You can't. You want to modify a mutable list during iteration, this is known to not work. The output you get is due to the fact that when you remove an item form the list, the list reduces its length by 1 and all items after the one you removed are moved one index before. Which means that the item that followed is skipped.

The problem has nothing to do with multiprocessing per se, but with plain lists:

In [1]: def f(x):
   ...:     print(x)
   ...:     

In [2]: args = [0, 1, 2, 3, 4, 5]

In [3]: for i, x in enumerate(args):
   ...:     print(i, x)
   ...:     if x % 2 == 0:
   ...:         args.remove(x)
   ...:         
0 0
1 2
2 4

In [4]: args
Out[4]: [1, 3, 5]

note how the loop iterated only over the even values and never saw the odd values.

You want to keep track of which items to remove and only do that at the end of the loop:

to_be_removed = []
for i, (ident, x) in enumerate(pool.imap(foo, args)):
    print(i, x)
    if x != -1:
        to_be_removed.append(ident)

for ident in to_be_removed:
    args.remove(ident)

Or, probably more efficient, you can use a set and re-build the args list:

to_be_removed = set()
for i, (ident, x) in enumerate(pool.imap(foo, args)):
    print(i, x)
    if x != -1:
        to_be_removed.add(ident)

args = [el for el in args if el not in to_be_removed]

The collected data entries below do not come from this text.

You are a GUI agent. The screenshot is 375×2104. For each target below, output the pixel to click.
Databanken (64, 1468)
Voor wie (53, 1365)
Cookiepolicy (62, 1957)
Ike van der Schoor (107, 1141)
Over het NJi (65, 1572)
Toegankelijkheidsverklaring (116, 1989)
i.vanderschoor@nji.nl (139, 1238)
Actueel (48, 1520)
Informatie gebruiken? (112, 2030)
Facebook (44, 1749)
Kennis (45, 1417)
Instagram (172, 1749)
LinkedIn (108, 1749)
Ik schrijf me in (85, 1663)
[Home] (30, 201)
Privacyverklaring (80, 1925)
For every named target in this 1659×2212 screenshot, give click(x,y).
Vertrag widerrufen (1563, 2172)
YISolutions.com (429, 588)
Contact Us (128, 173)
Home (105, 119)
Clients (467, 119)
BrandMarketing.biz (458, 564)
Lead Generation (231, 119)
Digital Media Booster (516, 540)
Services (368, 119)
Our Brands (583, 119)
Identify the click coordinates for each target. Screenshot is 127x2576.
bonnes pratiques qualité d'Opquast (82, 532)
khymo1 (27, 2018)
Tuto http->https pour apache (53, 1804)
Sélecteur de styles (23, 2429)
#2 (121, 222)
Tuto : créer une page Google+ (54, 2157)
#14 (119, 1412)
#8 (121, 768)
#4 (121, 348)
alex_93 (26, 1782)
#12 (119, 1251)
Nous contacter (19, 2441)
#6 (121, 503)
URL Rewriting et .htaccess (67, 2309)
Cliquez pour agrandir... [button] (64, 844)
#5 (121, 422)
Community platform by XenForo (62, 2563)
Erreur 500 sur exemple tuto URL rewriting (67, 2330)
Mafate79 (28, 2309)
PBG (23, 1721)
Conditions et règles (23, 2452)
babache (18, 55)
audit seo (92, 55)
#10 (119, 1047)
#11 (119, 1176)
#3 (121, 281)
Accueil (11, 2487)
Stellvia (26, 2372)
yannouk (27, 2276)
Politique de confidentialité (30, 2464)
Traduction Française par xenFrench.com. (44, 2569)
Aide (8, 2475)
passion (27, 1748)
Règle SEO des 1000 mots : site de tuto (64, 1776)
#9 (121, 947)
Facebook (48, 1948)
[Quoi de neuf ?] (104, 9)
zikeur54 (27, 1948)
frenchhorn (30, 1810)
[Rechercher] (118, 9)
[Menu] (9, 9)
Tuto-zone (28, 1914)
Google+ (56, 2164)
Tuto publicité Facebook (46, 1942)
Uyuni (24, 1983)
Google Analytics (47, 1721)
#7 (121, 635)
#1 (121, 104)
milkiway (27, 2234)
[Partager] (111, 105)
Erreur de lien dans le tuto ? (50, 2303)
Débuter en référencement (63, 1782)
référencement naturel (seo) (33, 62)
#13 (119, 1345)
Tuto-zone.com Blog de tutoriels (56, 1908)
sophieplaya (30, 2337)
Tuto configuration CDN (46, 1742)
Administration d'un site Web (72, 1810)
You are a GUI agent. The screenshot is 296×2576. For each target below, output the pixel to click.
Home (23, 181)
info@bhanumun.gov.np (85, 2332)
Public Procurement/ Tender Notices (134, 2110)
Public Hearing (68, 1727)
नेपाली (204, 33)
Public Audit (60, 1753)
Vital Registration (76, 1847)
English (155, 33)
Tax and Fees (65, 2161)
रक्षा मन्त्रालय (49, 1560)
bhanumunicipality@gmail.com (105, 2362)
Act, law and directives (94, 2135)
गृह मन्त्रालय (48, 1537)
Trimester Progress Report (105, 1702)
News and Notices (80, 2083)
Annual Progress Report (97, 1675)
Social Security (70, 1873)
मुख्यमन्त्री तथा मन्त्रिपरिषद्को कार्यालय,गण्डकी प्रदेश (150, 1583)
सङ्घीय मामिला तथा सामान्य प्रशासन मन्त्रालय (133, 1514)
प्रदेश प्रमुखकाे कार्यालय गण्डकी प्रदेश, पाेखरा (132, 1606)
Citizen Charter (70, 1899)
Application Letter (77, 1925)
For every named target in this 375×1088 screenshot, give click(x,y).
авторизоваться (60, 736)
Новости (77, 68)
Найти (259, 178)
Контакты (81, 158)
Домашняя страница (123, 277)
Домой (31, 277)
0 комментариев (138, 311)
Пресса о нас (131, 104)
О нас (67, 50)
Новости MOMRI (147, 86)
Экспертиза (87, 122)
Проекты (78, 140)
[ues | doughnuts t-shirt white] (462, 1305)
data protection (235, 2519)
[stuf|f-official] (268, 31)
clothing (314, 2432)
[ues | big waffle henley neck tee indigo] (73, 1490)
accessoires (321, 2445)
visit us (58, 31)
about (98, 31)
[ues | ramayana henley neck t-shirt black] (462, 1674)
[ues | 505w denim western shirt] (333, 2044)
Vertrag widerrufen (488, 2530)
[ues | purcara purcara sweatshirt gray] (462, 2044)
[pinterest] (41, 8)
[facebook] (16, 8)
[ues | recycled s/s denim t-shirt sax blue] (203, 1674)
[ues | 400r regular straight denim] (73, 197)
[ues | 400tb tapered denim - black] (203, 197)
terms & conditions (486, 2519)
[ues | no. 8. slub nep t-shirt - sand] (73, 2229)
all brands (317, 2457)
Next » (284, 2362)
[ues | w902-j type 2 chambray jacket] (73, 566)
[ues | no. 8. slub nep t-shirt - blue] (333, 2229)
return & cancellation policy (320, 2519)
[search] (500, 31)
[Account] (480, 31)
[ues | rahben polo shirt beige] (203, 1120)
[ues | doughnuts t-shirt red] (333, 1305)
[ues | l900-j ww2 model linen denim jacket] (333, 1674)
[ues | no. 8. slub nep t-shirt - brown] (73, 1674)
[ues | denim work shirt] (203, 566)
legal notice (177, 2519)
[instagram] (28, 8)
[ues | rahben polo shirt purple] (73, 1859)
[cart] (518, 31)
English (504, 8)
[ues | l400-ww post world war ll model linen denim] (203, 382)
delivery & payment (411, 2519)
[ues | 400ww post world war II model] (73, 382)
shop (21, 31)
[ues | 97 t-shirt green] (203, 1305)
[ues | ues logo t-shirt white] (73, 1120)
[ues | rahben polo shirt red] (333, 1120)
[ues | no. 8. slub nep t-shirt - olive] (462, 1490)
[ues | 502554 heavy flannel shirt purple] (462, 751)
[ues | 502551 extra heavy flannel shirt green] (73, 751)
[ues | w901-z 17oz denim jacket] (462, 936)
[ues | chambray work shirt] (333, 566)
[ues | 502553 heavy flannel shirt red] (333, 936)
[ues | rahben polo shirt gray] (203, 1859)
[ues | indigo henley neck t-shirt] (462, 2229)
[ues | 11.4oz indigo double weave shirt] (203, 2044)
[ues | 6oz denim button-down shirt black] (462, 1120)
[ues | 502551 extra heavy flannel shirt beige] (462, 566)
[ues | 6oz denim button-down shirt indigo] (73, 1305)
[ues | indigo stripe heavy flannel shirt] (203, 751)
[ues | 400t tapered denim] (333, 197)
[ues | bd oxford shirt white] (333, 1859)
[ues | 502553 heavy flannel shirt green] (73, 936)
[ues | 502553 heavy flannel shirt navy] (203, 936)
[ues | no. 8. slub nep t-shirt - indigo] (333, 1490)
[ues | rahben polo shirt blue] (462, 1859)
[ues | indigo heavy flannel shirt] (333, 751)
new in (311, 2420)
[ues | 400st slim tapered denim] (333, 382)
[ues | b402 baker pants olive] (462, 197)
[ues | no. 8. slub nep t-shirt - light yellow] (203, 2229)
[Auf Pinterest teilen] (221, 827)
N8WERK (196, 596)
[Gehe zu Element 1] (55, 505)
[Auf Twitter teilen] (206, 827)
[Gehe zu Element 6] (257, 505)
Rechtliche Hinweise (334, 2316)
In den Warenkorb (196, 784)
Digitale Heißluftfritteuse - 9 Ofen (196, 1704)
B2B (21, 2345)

This takes linear time instead of, possibly, quadratic time of the previous solutions.


You can create also create a custom iterator that can do arbitrarily complex decisions as to which elements to produce for every iteration, however I'm not sure this would really work with multiprocessing since I believe it does not consume items one by one (otherwise it wouldn't be able to parallelize), and hence you wouldn't be able to provide any guarantee that the modifications will actually be seen when you expect them.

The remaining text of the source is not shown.